Listen to Celery queues
Perform actual work (stage data, submit HPC jobs, collect results)
Update database with results
Must run where needed resources are accessible

Three Manager Processes#

The Workflow Manager runs three independent manager processes:

trigger-manager: Evaluates enabled Pipelines, resolves DataGroupings, computes gaps, creates PENDING runs. Lightweight — mostly database queries.
workflow-manager: Picks up PENDING runs, builds execution commands, creates directory structures, submits jobs to HPC backends. Needs filesystem access to the pipeline base directory.
result-manager: Polls HPC backends for job status, scans output directories, creates DataProduct records. Needs filesystem access to read outputs.

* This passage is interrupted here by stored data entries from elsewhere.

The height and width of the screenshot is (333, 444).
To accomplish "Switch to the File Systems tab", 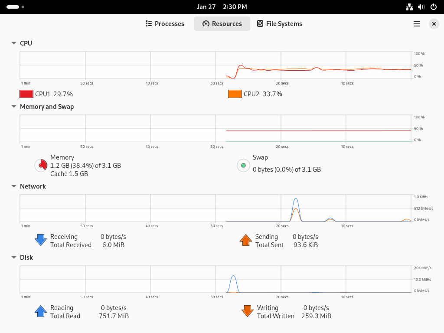I will pos(280,24).
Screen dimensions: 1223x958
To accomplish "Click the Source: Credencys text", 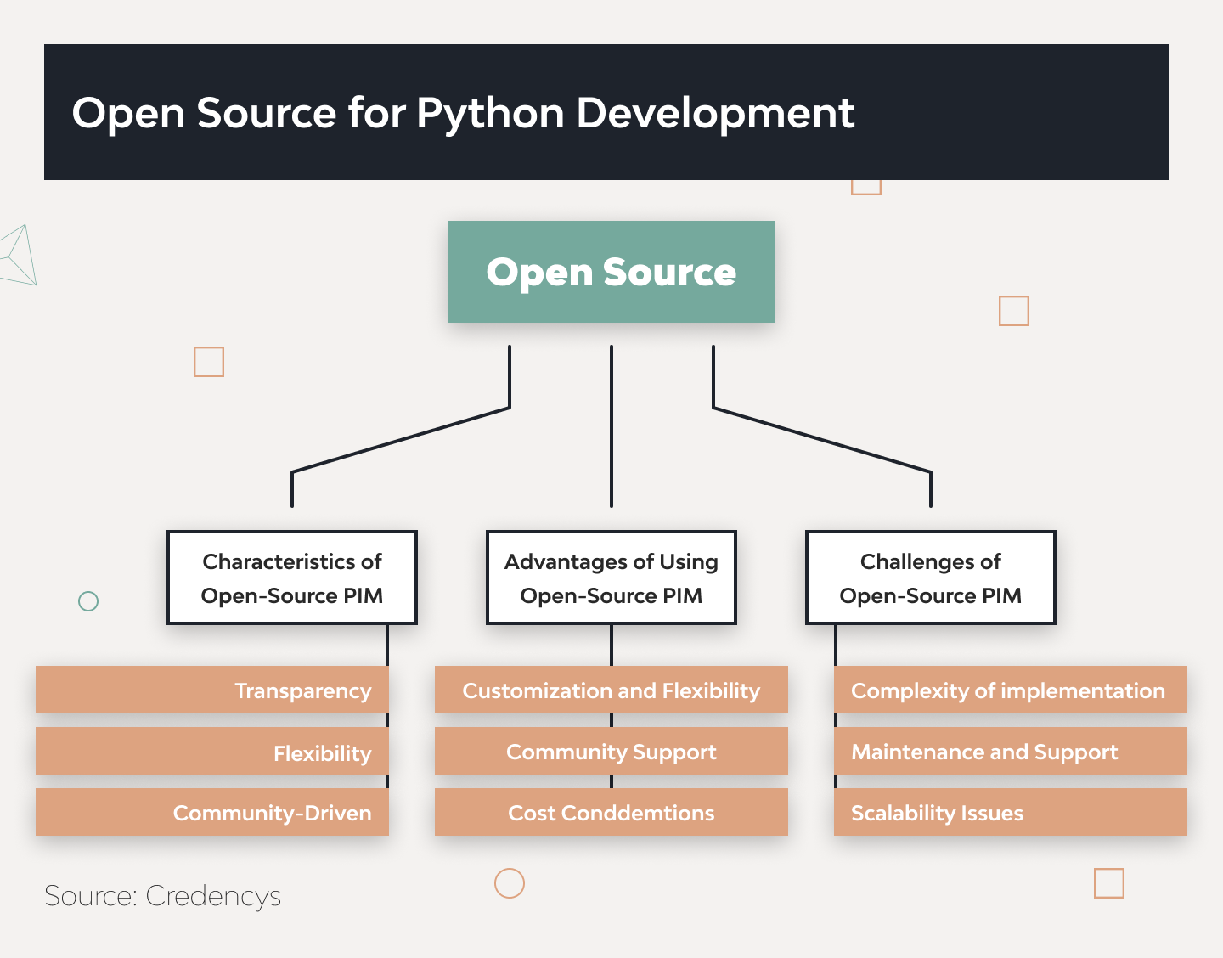I will click(162, 896).
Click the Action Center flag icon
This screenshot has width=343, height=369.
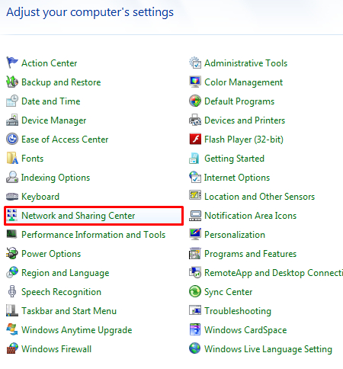12,63
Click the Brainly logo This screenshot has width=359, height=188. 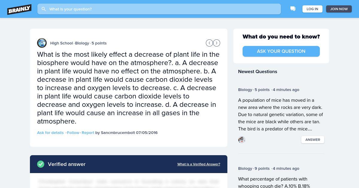tap(19, 9)
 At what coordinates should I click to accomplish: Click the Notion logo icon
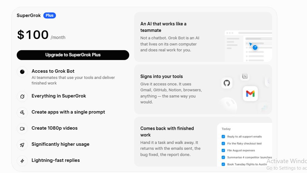[x=245, y=76]
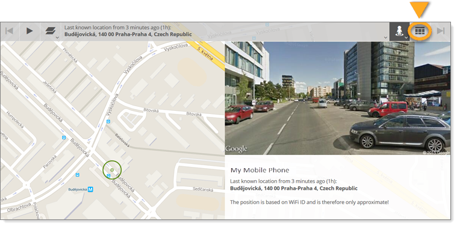Image resolution: width=457 pixels, height=226 pixels.
Task: Expand the address bar dropdown chevron
Action: pos(385,37)
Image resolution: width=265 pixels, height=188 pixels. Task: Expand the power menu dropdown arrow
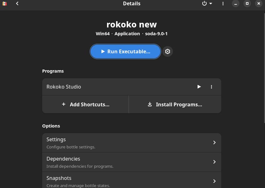[x=211, y=3]
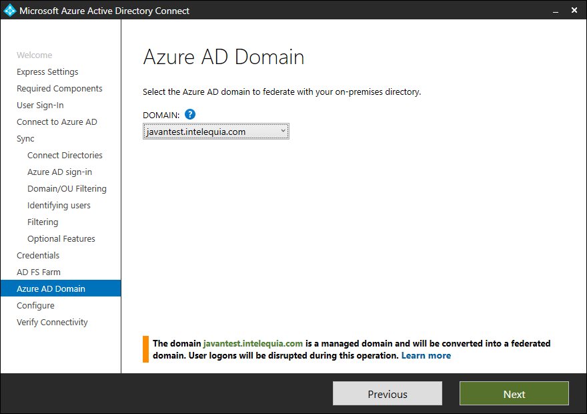This screenshot has height=414, width=587.
Task: Go to Domain/OU Filtering
Action: click(x=67, y=188)
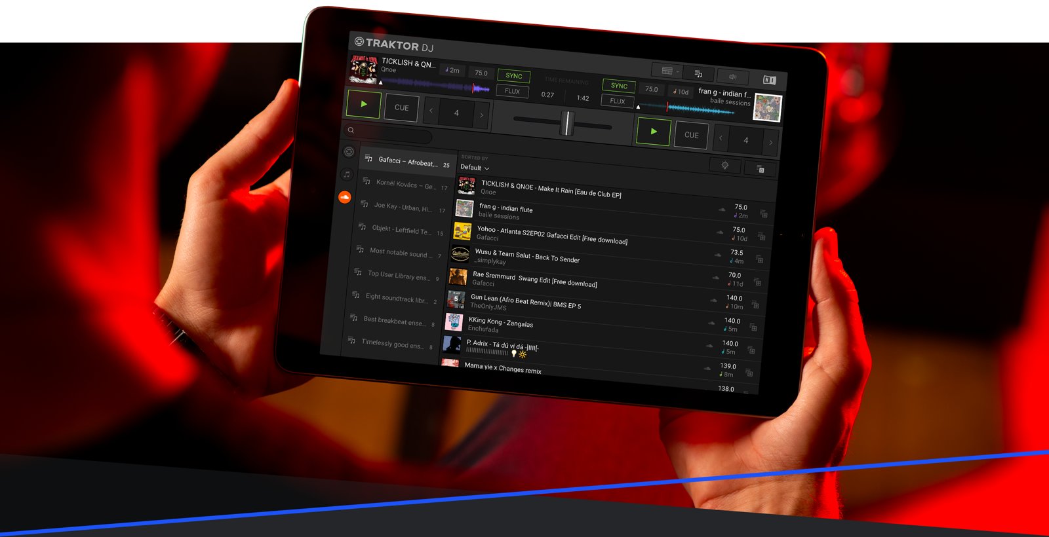1049x537 pixels.
Task: Click the Traktor logo sidebar icon
Action: point(349,152)
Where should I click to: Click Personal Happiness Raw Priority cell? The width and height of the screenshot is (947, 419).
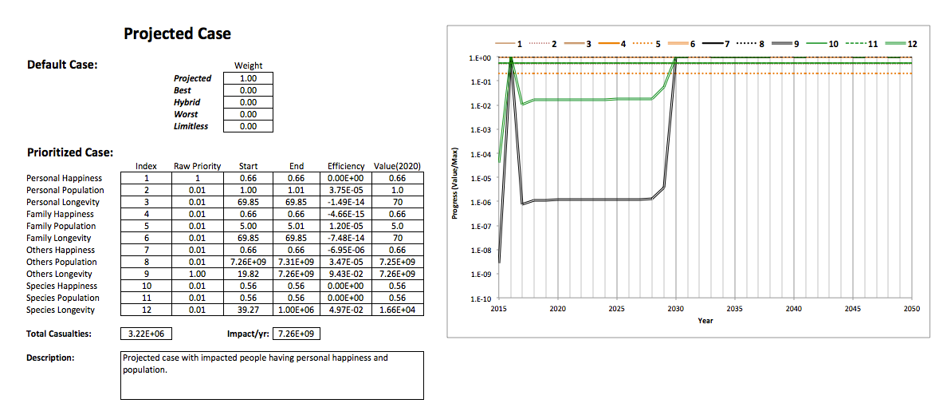(x=197, y=178)
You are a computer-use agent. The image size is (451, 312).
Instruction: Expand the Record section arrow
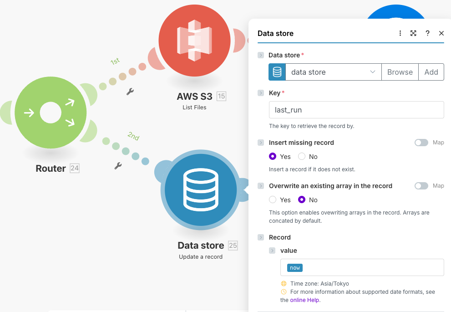pos(261,237)
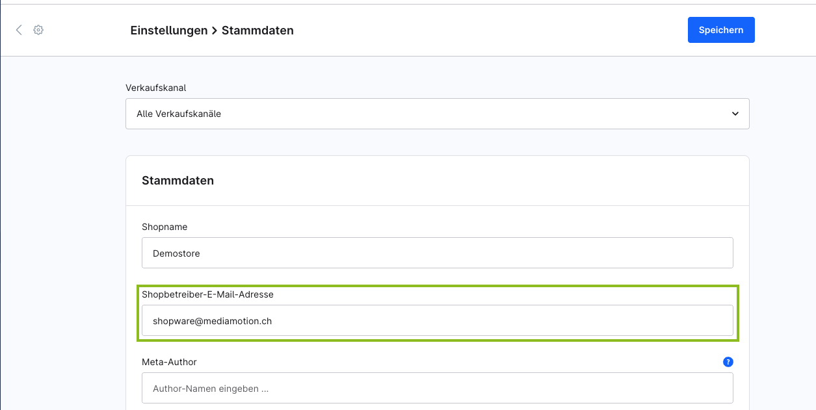Click the Verkaufskanal dropdown chevron arrow
The image size is (816, 410).
735,114
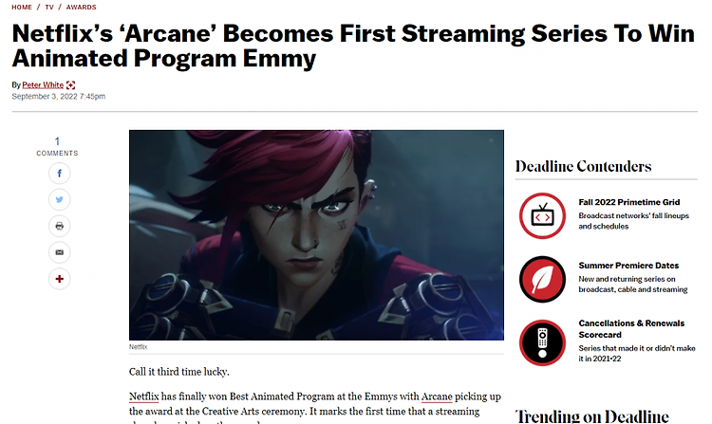Open the Fall 2022 Primetime Grid link
The image size is (712, 424).
click(x=628, y=202)
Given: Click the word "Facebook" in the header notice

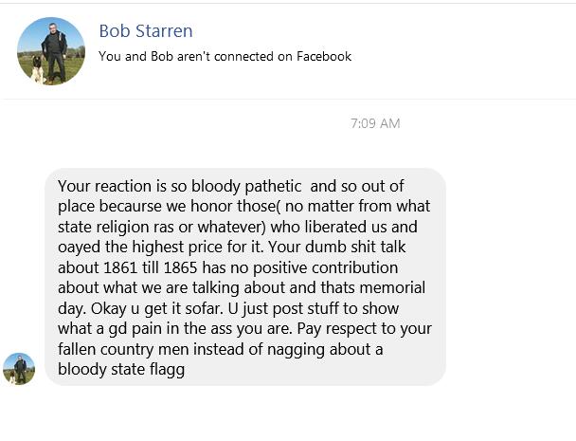Looking at the screenshot, I should [x=324, y=56].
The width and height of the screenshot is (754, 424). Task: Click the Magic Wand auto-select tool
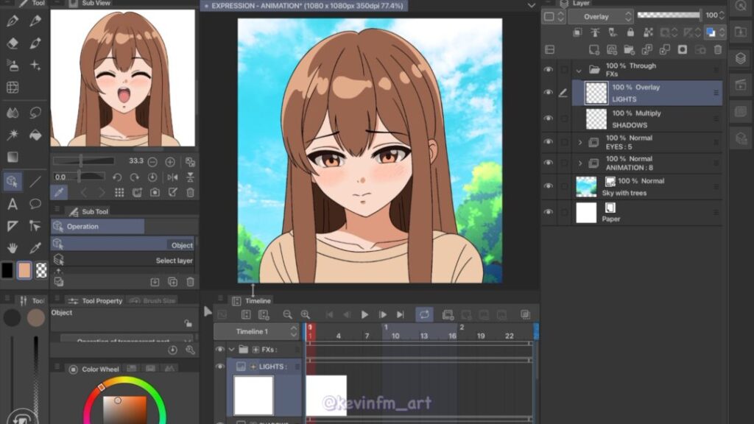[x=12, y=135]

Each runs as a separate Docker container in production (see /source/operations/deployment).

Poll-Dispatch-Sleep Loop#

All three managers follow the same loop structure:

while not shutdown_requested:
    try:
        session = get_database_session()
        work_items = query_for_work(session)
        for item in work_items:
            process(item, session)
        session.commit()
    except Exception:
        logger.exception("Error in poll cycle")
        session.rollback()
    finally:
        session.close()
    sleep(poll_interval)

The poll interval is configurable per manager via Dynaconf settings.

Celery Integration#

The Workflow Manager shares a Redis broker with data-transfer. Celery queues are used for:

Staging tasks — reuse data-transfer’s staging infrastructure
HPC tasks — submit and monitor jobs
Result tasks — collect outputs and metrics

Queue routing is configured in setup_celery_app.py. The workflow.staging, workflow.hpc, and workflow.results queues isolate workflow tasks from data-transfer tasks on the shared broker.

Health Checks#

Each manager publishes a heartbeat to Redis with a TTL. If the heartbeat expires, monitoring can detect that a manager is down.

This uses the same HealthCheck class from data-transfer, writing to Redis keys like health:workflow:trigger-manager.